PREVENTION

HOW TO PREVENT INFECTION / DISEASE IN THE FAMILY?

Once you have carefully read and understood this 5-page ‘Know TB – no TB’ section, half the battle is won. Because, even this bit of knowledge can go a long way to prevent infection; a stitch in time saves nine.

In India, it is recommended that every newborn baby must be administered BCG vaccine at birth.

The disease is caused by a germ that spreads through the air – and not through touch, handshake, food or water.

Since man-to-man transmission is through the air and we all breathe the same air, obviously no one – yes, no one – is immune to getting infected.

Now, if you learn how to spot a potential source of infection for you and your kid, and what to do towards prevention, it would be most useful.

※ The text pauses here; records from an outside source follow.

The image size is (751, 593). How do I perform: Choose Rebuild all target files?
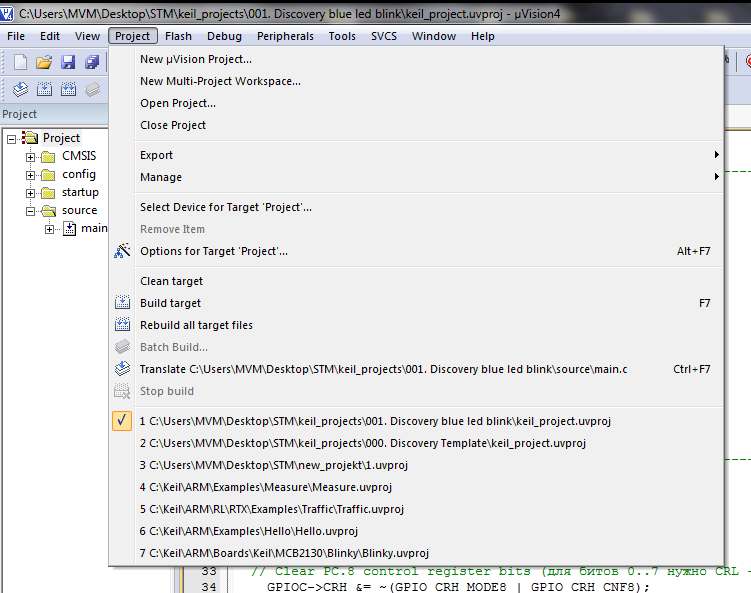(196, 325)
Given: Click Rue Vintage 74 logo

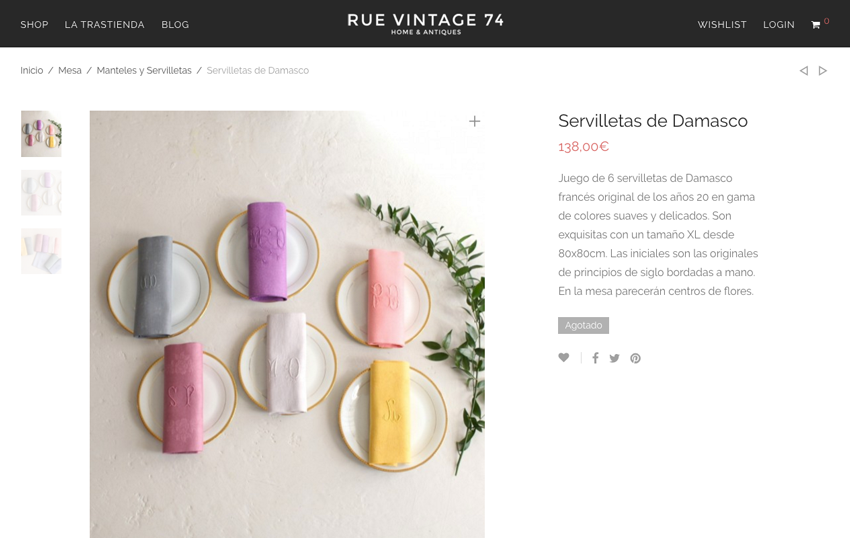Looking at the screenshot, I should 426,24.
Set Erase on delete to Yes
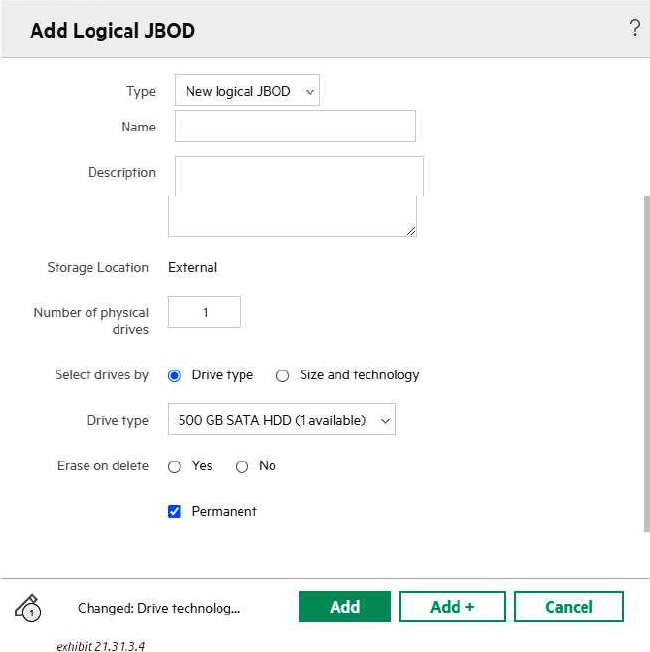650x652 pixels. pyautogui.click(x=174, y=467)
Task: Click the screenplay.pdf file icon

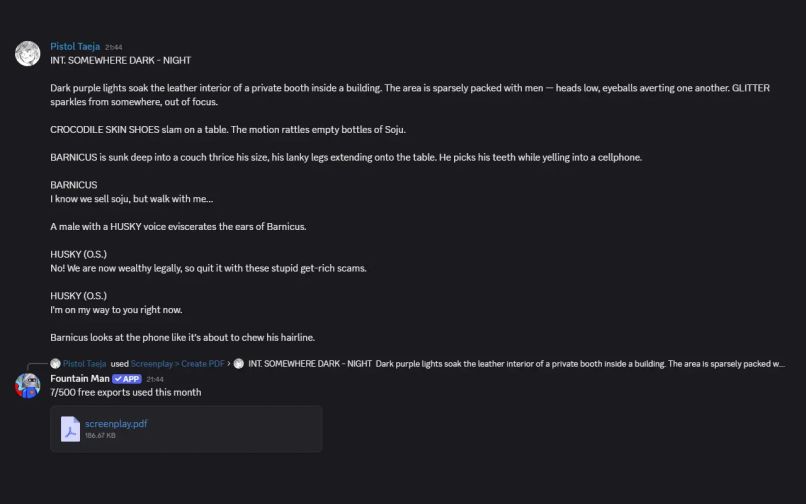Action: [x=70, y=429]
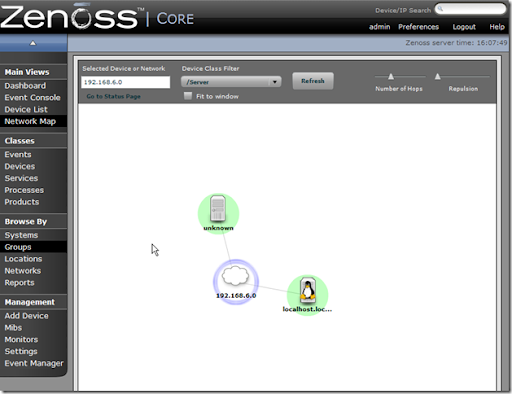The height and width of the screenshot is (394, 512).
Task: Open the Dashboard view
Action: tap(25, 86)
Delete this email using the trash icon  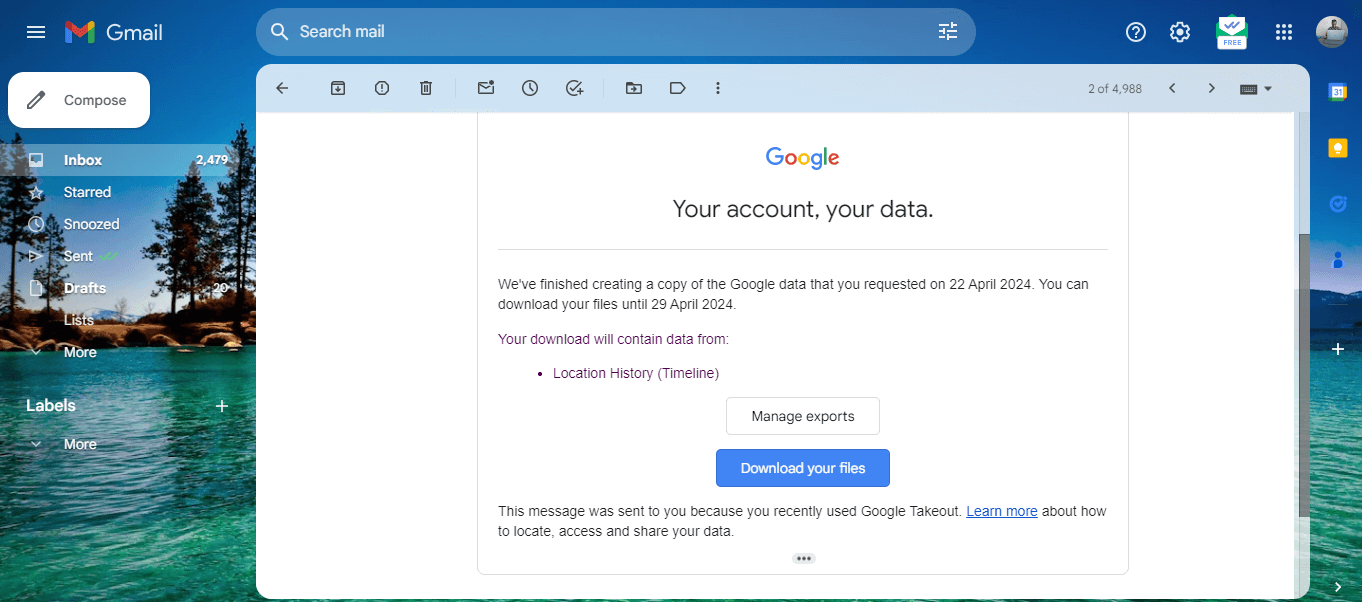[x=425, y=88]

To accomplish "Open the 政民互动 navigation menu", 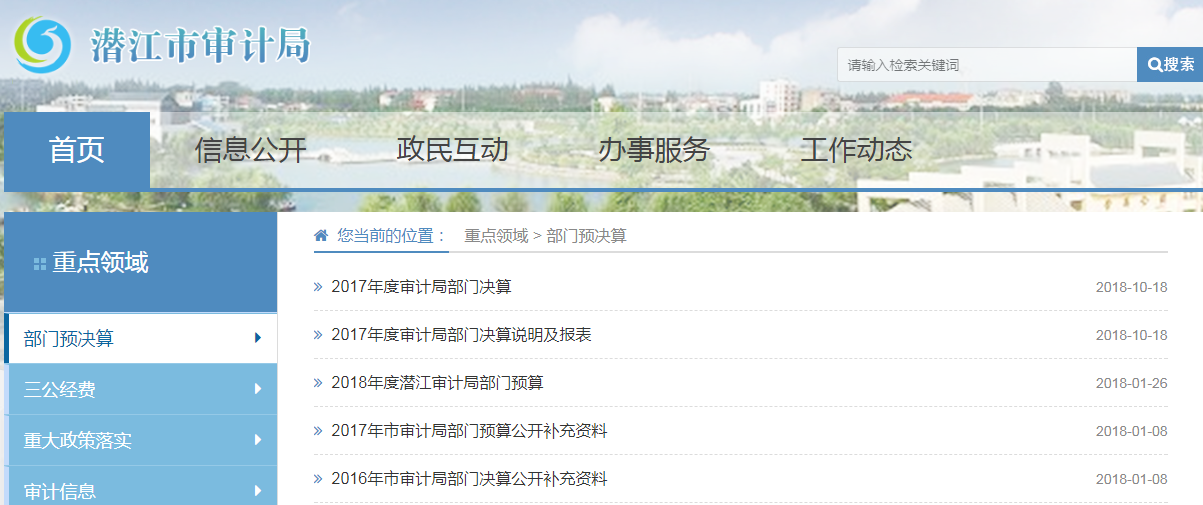I will [x=452, y=150].
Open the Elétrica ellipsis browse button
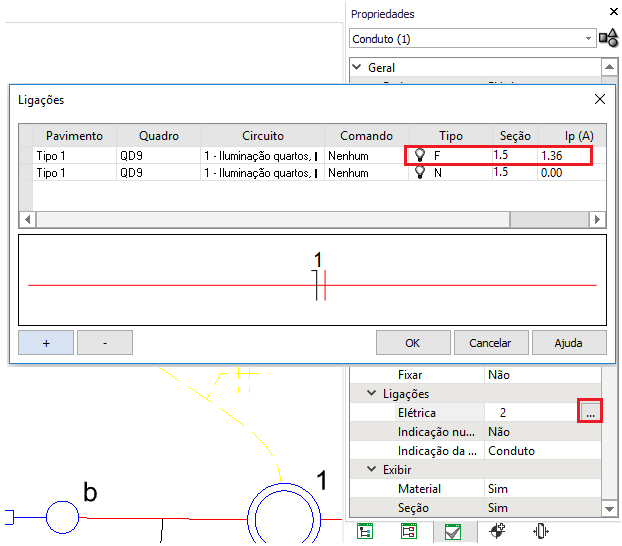622x546 pixels. tap(590, 412)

1.  A sputum positive patient of lung TB is the primary source of infection:

When a full-blown patient of lung TB coughs, he throws out invisible germs into the air, exposing others who might inhale those germs and get infected. Once inhaled, the germ may attack the lungs and begin to slowly destroy tissues. No wonder TB mostly (80%) occurs in the lungs. And it is this form of disease i.e. lung TB which is capable of producing cough and germ emission and is thus notorious for the entire gamut of transmission – the primary concern for everyone engaged in TB control world over – public health institutions, governments and the WHO.

Not all TB patients emit germs; only those cases of lung TB are infective who, while coughing, spew germs into the air in the form of droplets of phlegm (sputum) – and which can be easily demonstrated through a simple sputum test in a laboratory.

However, most sputum positive patients too tend to turn germ free (non-infective) within a month of effective treatment. Meanwhile, they can minimize transmission by observing simple precautions

A useful thumb rule to work with TB patients is – No cough means no risk of infection.

2.  Please remember, several forms of the disease normally pose no risk of infection to others e.g.:

a.             Besides lungs, TB can occur anywhere in the human body from head to toe. When it occurs in organs other than lungs e.g. lymph glands, bones and joints, abdomen, brain or genitals etc., it is non-infective. Exception: A rare source of infection may be pus discharge from an open wound over a TB lesion in the skin, gland or bone, which may contain some active germs; so, don’t touch such a wound with bare hands, wash hands frequently and wash patient’s pus soaked clothes separately and in boiling hot water.

b.            Childhood TB.

c.            Even a lung TB patient under proper treatment whose sputum repeatedly tests negative for germs poses little risk to others.

3.  Animals:

TB also occurs in the animals. Some scientists point to history and blame the animal world as the source of origin of this scourge in humans – following domestication. Cat, dog, buffalo, and cow etc. are not immune. So, always pasteurize or boil the milk before drinking it and never sleep amidst a herd of cattle.